Gassas Adam, Courtney Sarah, Armstrong Christine, Kapllani Erilda, Muise Aleixo M, Schechter Tal
Division of Hematology/Oncology/BMT, Hospital for Sick Children, University of Toronto, Ontario, Canada.
Pediatr Transplant. 2015 Jun;19(4):E101-3. doi: 10.1111/petr.12452. Epub 2015 Mar 12.
Recent advances in genetic diagnosis have identified mutations in gene encoding interleukin-10 (IL-10) and IL-10 receptor (IL-10R) proteins as a cause for early-onset enterocolitis leading to hyperinflammatory immune response. Allogeneic HSCT offers a potential cure; however, it was only performed in a few infants and mainly from family-related donors. We report a case of a girl who presented very early in life with severe infantile enterocolitis. Gene sequencing confirmed IL-10R defect. Her older sister died at 13 months of age from severe undiagnosed enterocolitis. There was no family donor. An unrelated search identified a potential 10/10 high-resolution HLA-matched donor. There was some delay in donor activation because IL-10R defect was not on the standard list of indications for unrelated HSCT. Our patient received the unrelated HSCT at seven months of age, and she is currently nine months after transplant and doing very well. Because HSCT is the curative option of choice for this disorder, we encourage adding IL-10 and IL-10R protein defects to the list of HSCT indications for unrelated donor procurement.

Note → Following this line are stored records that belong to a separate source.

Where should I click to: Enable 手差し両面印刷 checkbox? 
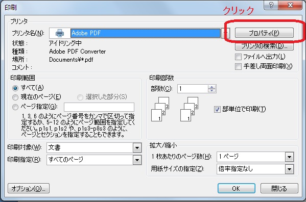coord(238,67)
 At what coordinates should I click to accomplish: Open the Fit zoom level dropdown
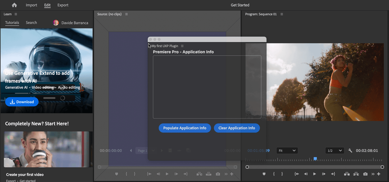pos(287,150)
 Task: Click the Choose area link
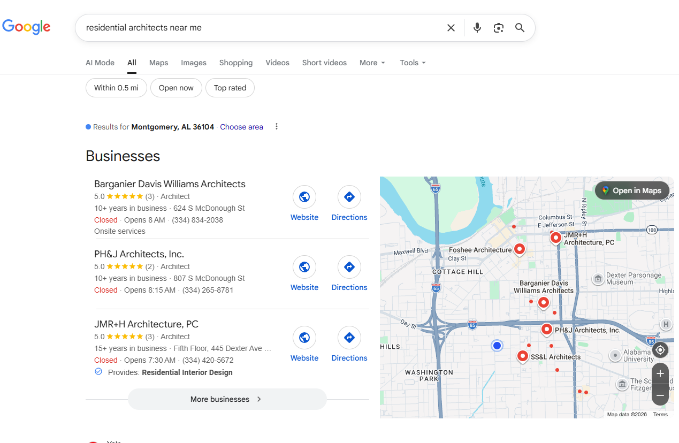pos(241,127)
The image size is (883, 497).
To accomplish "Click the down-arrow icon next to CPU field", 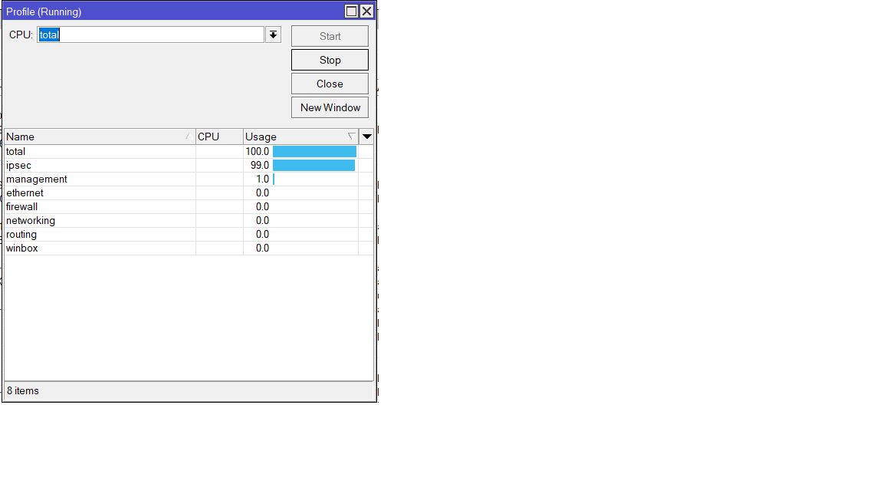I will point(273,35).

基因诊断的最新进展已确定,编码白细胞介素-10(IL-10)和IL-10受体(IL-10R)蛋白的基因突变是导致早发性小肠结肠炎并引发高炎症免疫反应的一个原因。异基因造血干细胞移植(HSCT)提供了一种潜在的治愈方法;然而,此前仅在少数婴儿中进行过,且主要来自有亲缘关系的供体。我们报告了一例女童病例,她在生命早期就出现了严重的婴儿小肠结肠炎。基因测序证实存在IL-10R缺陷。她的姐姐在13个月大时死于严重的、未确诊的小肠结肠炎。没有家族供体。通过非亲缘供体检索找到了一位10/10高分辨率HLA匹配的潜在供体。由于IL-10R缺陷不在非亲缘HSCT的标准适应证列表中,供体激活出现了一些延迟。我们的患者在7个月大时接受了非亲缘HSCT,目前移植后9个月,情况良好。由于HSCT是这种疾病的首选治愈方法,我们鼓励将IL-10和IL-10R蛋白缺陷添加到非亲缘供体获取的HSCT适应证列表中。